## start DATA SUPPLIED
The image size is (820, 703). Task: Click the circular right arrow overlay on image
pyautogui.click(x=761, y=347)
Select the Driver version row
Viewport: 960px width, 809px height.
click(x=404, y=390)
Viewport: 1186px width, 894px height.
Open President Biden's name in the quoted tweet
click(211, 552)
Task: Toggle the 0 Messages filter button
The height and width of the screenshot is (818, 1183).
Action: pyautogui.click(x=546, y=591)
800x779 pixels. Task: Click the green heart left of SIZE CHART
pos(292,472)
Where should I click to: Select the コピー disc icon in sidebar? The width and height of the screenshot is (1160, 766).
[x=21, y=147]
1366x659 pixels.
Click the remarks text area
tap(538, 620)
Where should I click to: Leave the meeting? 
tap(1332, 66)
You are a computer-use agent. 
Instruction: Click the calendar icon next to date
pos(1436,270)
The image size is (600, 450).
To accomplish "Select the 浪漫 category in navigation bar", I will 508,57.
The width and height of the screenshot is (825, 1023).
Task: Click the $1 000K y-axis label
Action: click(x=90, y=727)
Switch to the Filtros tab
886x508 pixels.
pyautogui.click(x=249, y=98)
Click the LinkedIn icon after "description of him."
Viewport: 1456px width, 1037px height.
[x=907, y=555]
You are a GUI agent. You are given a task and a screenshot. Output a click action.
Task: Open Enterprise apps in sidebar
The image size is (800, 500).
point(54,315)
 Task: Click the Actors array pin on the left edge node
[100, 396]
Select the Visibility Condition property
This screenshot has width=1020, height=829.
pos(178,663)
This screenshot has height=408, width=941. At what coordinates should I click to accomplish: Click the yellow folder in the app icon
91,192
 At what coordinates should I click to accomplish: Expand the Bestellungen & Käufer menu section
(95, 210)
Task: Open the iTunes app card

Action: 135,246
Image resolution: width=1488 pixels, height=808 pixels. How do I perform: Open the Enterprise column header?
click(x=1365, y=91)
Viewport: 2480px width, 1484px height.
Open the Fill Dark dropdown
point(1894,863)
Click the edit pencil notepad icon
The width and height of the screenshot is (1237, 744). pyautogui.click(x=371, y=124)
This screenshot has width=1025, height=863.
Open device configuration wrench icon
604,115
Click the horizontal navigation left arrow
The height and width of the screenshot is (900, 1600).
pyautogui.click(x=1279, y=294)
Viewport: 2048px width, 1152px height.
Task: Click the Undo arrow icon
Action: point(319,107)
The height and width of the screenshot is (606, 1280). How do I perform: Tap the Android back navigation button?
## end DATA SUPPLIED
■ **THE PROBLEM**: Reproduce the listing from the line with "Where should I click to: Select" to the line with "pos(1436,270)", both lines included, and shift every coordinate in the answers up by 86. Leave all other text unchanged.

■ **REPLY**:
Where should I click to: Select the コピー disc icon in sidebar? The width and height of the screenshot is (1160, 766).
[x=107, y=233]
1366x659 pixels.
Click the remarks text area
tap(624, 706)
Where should I click to: Leave the meeting? 
tap(1418, 152)
You are a computer-use agent. 
Instruction: Click the calendar icon next to date
pos(1522,356)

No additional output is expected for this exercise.